Que no voten
Afganistán existe, sin duda. Escuchamos, leemos, decimos su nombre todos los días. Lo que no está tan claro es qué es Afganistán. Una trampa mortal, la piedra de toque de la política de Obama, una guerra inútil, de esas que terminan sin resolver ninguno de los problemas que las han provocado. ¿Y qué más? El primer productor mundial de heroína. ¿Y qué más? Los afganos existen, pero no cuentan. Las afganas, ni eso.
La memoria es incómoda, pero ayuda a comprender el presente. En 1979, una Unión Soviética agonizante invadió Afganistán para apoyar a un Gobierno satélite que, entre otras intolerables reformas, pretendía aprobar el voto femenino. Contra ese Gobierno se levantaron los talibanes, con apoyo y armamento norteamericano. Diez años después, los soviéticos se retiraron y los aliados se convirtieron en enemigos. La guerra fría dio paso a la guerra caliente contra el terrorismo islámico, y después de décadas de guerra civil, Afganistán fue invadido de nuevo, esta vez en nombre de la paz y la democracia.
Ahora hemos visto a mujeres con burka, enseñando sus documentos con manos enguantadas, antes de votar.
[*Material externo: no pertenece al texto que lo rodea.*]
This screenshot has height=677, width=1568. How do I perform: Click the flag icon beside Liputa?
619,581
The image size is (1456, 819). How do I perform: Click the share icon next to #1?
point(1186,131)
En Afganistán, los derechos humanos son, si acaso, cosa de hombres. Con talibanes o sin ellos, las mujeres no tienen cara, ni estudian, ni enseñan, ni trabajan, ni andan solas por la calle, ni visitan a médicos varones, ni pueden ejercer la medicina. Si caen enfermas, lo único que pueden hacer es morirse. También han podido participar en las elecciones con las que Occidente pretendía quitarse su problema de encima. Antes o después, lo conseguirá, se sacudirá el polvo de las botas, y nada habrá cambiado para ellas, más allá del derecho al voto. En nombre de su dignidad, y de los derechos humanos de los que absolutamente carecen, lo mínimo que se podría pedir a los ocupantes es que, antes de marcharse, se lo quiten.